Methods:  We performed a retrospective analysis on the treatment group of the Endobronchial Valve for Emphysema Palliation Trial (VENT) to evaluate the impact of perfusion, measured by 99mTc-MAA-perfusion scintigraphy, on the 6-month improvement in 6MWTD. A mixed-model analysis was performed for the treatment outcome, adjusting for other variables such as age, target lobe position, fissure integrity, BMI, sex, destruction score, and lobar exclusion.

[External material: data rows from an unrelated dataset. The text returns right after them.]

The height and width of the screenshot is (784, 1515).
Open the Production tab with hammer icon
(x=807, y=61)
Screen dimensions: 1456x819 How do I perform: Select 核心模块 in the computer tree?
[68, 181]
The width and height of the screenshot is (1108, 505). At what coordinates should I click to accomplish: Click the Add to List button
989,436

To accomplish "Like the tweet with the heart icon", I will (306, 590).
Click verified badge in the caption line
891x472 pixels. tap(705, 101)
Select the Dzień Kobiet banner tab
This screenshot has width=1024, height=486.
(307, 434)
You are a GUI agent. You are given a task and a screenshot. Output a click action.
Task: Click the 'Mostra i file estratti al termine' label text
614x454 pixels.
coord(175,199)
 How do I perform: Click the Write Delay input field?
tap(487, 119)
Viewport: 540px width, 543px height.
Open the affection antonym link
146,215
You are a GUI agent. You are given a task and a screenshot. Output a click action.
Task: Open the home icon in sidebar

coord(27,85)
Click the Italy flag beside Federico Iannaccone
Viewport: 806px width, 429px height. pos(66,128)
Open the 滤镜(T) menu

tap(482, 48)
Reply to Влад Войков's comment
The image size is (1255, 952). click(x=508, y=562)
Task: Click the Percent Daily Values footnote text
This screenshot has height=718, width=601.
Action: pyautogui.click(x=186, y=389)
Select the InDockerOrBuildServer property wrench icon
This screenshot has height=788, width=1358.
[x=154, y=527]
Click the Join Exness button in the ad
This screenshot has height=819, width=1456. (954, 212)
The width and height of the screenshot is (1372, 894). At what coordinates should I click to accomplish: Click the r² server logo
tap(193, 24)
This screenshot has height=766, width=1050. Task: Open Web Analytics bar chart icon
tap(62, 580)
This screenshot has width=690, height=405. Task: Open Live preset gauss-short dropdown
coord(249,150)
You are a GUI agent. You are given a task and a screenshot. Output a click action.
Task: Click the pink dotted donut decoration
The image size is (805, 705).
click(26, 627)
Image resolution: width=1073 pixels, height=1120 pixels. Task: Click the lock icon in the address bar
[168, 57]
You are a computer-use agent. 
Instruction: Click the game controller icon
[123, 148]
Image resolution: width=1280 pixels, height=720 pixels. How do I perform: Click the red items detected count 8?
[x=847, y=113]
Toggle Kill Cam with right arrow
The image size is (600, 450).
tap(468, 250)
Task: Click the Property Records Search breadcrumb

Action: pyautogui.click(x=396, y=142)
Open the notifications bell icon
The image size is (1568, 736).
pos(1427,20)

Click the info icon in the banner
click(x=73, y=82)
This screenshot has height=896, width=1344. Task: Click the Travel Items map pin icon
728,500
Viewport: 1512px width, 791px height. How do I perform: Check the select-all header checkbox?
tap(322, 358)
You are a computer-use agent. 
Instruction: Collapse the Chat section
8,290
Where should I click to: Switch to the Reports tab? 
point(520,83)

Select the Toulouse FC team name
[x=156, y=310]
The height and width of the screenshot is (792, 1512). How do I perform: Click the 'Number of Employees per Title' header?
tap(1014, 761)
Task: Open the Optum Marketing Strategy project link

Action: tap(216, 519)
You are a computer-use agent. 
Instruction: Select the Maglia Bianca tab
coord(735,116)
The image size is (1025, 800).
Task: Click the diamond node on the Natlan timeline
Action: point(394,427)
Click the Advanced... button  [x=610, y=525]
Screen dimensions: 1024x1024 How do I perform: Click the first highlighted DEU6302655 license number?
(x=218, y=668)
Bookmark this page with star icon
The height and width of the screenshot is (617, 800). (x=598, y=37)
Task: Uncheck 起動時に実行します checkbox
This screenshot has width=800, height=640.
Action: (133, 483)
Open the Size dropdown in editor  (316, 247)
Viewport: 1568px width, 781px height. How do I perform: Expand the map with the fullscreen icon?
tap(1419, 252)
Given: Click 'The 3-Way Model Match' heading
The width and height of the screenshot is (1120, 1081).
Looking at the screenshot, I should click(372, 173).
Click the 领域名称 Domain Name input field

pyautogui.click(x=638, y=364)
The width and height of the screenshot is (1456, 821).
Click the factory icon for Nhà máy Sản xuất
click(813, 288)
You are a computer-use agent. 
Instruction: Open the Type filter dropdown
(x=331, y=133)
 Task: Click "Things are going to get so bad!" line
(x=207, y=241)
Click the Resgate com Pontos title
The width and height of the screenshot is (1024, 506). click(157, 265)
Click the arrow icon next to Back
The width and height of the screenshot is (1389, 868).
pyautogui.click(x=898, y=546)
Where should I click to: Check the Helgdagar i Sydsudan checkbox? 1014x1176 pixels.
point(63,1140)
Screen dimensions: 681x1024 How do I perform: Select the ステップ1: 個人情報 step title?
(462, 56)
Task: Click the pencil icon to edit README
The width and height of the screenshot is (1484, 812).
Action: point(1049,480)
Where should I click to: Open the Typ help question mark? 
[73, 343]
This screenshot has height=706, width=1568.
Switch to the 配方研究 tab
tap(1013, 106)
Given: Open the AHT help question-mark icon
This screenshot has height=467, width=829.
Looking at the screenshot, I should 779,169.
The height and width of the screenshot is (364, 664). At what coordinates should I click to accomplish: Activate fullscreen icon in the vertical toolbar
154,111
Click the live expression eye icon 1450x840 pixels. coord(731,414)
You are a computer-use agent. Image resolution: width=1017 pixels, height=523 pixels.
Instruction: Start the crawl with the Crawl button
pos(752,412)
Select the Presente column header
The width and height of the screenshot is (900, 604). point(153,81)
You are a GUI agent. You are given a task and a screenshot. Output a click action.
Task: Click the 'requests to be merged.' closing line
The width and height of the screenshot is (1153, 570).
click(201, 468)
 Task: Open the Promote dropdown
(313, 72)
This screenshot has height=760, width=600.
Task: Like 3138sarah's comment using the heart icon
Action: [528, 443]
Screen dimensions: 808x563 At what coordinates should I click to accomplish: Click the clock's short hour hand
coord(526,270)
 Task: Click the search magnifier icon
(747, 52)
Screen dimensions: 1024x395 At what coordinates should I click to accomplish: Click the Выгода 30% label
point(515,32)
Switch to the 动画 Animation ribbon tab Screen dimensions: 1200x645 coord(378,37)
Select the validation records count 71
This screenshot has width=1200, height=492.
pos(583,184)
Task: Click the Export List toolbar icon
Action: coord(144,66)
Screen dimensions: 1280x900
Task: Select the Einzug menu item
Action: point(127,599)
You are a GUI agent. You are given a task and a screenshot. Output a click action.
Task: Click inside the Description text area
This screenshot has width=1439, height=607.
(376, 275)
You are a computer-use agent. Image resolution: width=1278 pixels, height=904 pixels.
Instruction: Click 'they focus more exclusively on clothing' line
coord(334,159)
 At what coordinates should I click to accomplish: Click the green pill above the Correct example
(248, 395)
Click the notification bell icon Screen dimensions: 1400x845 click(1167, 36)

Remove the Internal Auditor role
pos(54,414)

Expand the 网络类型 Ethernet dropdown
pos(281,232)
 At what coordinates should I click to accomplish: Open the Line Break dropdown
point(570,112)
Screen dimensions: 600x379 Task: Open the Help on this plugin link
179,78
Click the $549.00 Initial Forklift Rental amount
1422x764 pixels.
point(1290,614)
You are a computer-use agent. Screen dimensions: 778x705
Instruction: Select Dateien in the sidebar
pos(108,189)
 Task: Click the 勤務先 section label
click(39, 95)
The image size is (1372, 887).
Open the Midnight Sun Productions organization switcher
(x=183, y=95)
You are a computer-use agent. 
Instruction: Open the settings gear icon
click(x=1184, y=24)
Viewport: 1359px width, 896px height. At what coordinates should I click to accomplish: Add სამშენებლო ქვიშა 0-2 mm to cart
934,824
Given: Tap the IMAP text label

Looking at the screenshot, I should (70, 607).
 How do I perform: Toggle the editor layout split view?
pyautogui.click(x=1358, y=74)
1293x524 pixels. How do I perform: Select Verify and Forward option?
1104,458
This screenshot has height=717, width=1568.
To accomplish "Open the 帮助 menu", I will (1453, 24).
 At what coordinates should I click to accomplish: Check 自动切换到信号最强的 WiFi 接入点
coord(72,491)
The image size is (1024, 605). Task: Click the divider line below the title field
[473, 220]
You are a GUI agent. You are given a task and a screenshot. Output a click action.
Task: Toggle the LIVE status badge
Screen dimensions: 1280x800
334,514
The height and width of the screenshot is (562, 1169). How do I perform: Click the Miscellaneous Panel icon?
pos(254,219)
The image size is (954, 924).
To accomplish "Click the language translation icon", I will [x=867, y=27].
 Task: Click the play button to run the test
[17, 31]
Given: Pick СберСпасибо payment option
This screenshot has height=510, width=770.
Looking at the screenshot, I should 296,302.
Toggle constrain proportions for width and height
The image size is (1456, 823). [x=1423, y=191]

Results:  Dichotomized at the median, of the 169 patients who received EBV therapy, 88 had a low target lobe regional perfusion and 81 had high target lobe regional perfusion at baseline. Patients with a low target lobe regional perfusion had a significant improvement in 6MWTD when compared with those with a high baseline target lobe regional perfusion (30.24 m vs 3.72 m, P = .03). Shifts in perfusion after EBV therapy occurred only in patients with high baseline perfusion and did not correlate with improved 6MWTD.

Conclusions:  Patients having heterogeneous emphysema with a low baseline target lobe regional perfusion benefit from EBV therapy, independent of the degree of target lobe destruction. This effect is attenuated if the EBV therapy is not occlusive. Characterization of baseline perfusion may enhance clinical results of patients with emphysema undergoing EBV therapy.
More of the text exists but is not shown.